Many crafts people also use ribbons in their projects. They feature in weaving, artwork, scrapbooking, sewing, toy making and a whole host of other craft projects. The wide variety of ribbons ensures that there is always a ribbon that is suitable for pretty much any project.
Ribbon exists in so many different types and from so many different materials and fabrics. Doing a simple ribbon online search will bring up hundreds, if not thousands, of results. Some examples of ribbons include taffeta ribbons, satin ribbons, ribbons with picot edging, grosgrain ribbons, sheer or shimmery ribbons, tulle ribbons, brocade ribbons, chenille or velvet ribbons, ribbons made from silk, curling ribbon, metallic ribbon, burlap ribbon, and acetate ribbons. Phew! That’s a lot of ribbons and it is certainly not an exhaustive list.
As mentioned above, it is only recently that people have so many ribbon purchasing options available. When ribbons became popular originally, people crafted them to sell in person or at markets. Ribbon traders were also a thing! Today, there are hundreds of stores online and in our towns and cities. However, where a ribbon shop might once have been a frequent sight of the high street, today more people are likely to buy their ribbon online on a ribbon website or ribbon store online. A quick “ribbon website” Google search brings up lots of results and, depending on your location, you can find one in seconds.

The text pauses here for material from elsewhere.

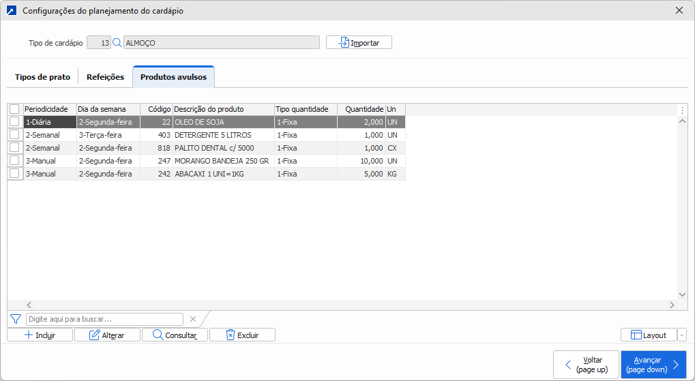Click Alterar to edit the product
This screenshot has height=381, width=695.
(x=107, y=335)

One such ribbon online store is The Ribbon Resource, which ships ribbon worldwide and even has a ribbon finder tool. Another ribbon website is Simply Ribbons, based in the UK. They bring ribbon of the highest quality from manufacturers from the UK and Europe to the masses but at trade prices. They stock over 40,000 ribbon reels in their warehouse!
Ribbons are also synonymous with quality as many companies have realized and therefore include a ribbon in their design and branding. One such example is the Red Ribbon online store, which is actually a bakery. The Red Ribbon online store started in 1979 as a hobby in Quezon City. Eventually, the branding came from the fact the family started to wrap family orders in the red ribbon when sharing their bakes with others.

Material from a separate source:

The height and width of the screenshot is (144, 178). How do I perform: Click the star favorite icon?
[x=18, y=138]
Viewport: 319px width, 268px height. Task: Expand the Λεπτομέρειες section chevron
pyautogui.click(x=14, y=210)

Most of us also know of Tiffany’s, the famous duck-egg blue boxes wrapped with a luxurious ribbon. A ribbon is certainly a market of luxury here. Even though this is a large-scale business, many smaller businesses use ribbon to signify their brand too. Many companies buy branded ribbon, especially for their product packaging. Not many of these businesses would ever go to a dedicated ribbon shop. Moreover, they would use one of the many wholesale ribbon suppliers, a ribbon store online or, indeed, design their own ribbon with a manufacturer.
Ribbons are everywhere. Next time you are out and about, why not have a little count up of how many you come across within a certain time-frame or whilst walking through a shopping mall? Things have certainly progressed from the days centuries ago when ribbons were for the rich. I bet most of us have got a fair few ribbons somewhere in our homes.

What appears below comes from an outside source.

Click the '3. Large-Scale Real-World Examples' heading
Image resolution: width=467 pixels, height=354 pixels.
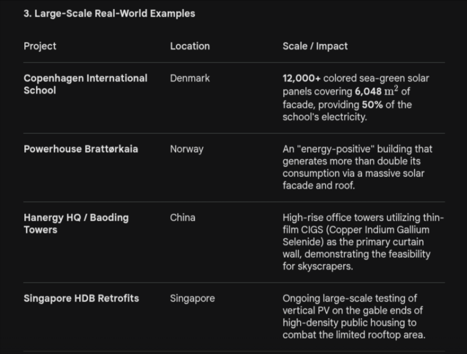click(109, 14)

Ribbons could be set for a comeback and a flourish to thanks to their reputation for luxury. Reputable brands to this day still use ribbons to signify class such as the Red Ribbon online store. Many of us will go out and buy ribbons this week. There are so many to choose from that many people go wild with their choices and choose a selection. Will your next purchase be a nice purple taffeta? A green silk? Burlap ribbon for a craft project? How about a nice gingham? A luxurious velvet? Or, what about a branded or printed ribbon for your business? The truth is, anyone of us could spend hours looking at, and eventually buying, different ribbons. We all have our favorites! What is yours?